Wednesday, 14 March 2012

Clojure-flavoured Rendering Framework: State

My rendering framework, such as it is, sits on clojars.org and does... not very much. That should change. I can't guess how useful it'd be to anyone else, but it could certainly be a lot more friendly.

With that in mind, I started taking a critical look at a few emergent antipatterns in the very core of the framework: the OpenGL wrapper.
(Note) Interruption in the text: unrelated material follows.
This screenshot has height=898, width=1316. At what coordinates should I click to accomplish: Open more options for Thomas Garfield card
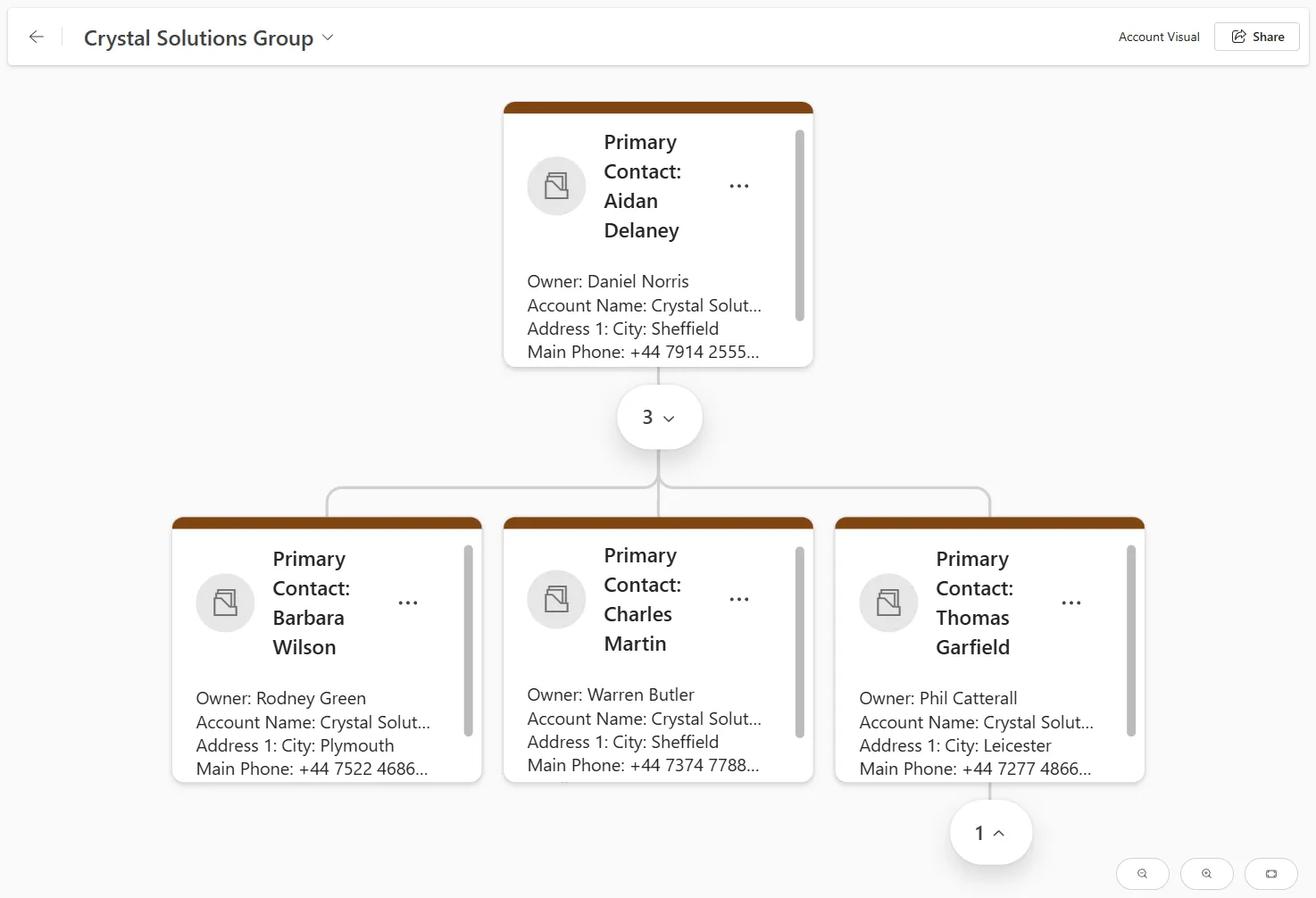point(1070,603)
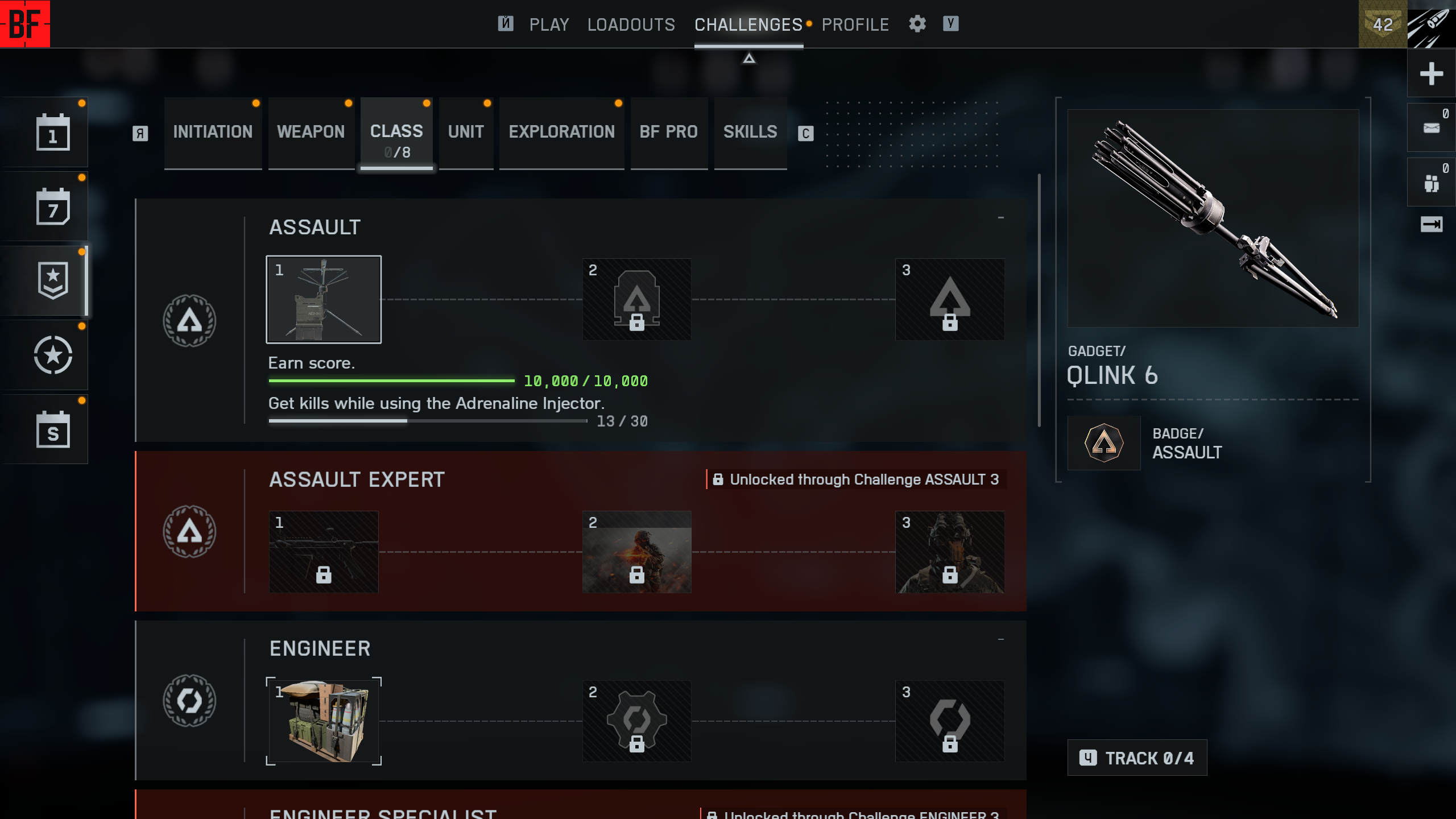Select Engineer tier 1 reward thumbnail
Screen dimensions: 1456x819
(x=324, y=721)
This example, I am happy with. Mostly.

Last time, I mentioned how the rendering functions have state very explicitly threaded through them in the form of an argument. A bunch of my wrapper functions do very simple things to mutate GL state. Some of them reset it afterwards, or wrap those that don't in a friendly way. For example, matrix stuff is done something like this:

(ogl/with-matrix
  (ogl/translate 1 0 0)
  (ogl/scale 5.0)
  (ogl/triangles
    (ogl/vertex 0 0 0)
    (ogl/vertex 1 0 0)
    (ogl/vertex 1 1 0)))


Hopefully that's fairly obvious to someone familiar with OpenGL. The with-matrix wraps a glPush/PopMatrix pair of calls around all the expresions within it. Likewise triangles calls glBegin/glEnd with the appropriate primitive type. I debated not including this ancient method of drawing stuff, but it's so handy for debugging and quick tests... anyway, the point is that even though translate and scale mutate some OpenGL state, they're intended to be used within this kind of protected block. Maybe they should all have exclaimation marks, I'm a little bit hazy of when it's polite to start exclaiming when you're not mutating your arguments.

Obviously the triangles call and all the stuff therein is side effecting like crazy, but I'm not sure how much value attaches to trying to make those calls look different. If anyone has an opinion on the aesthetics of such things, please yell.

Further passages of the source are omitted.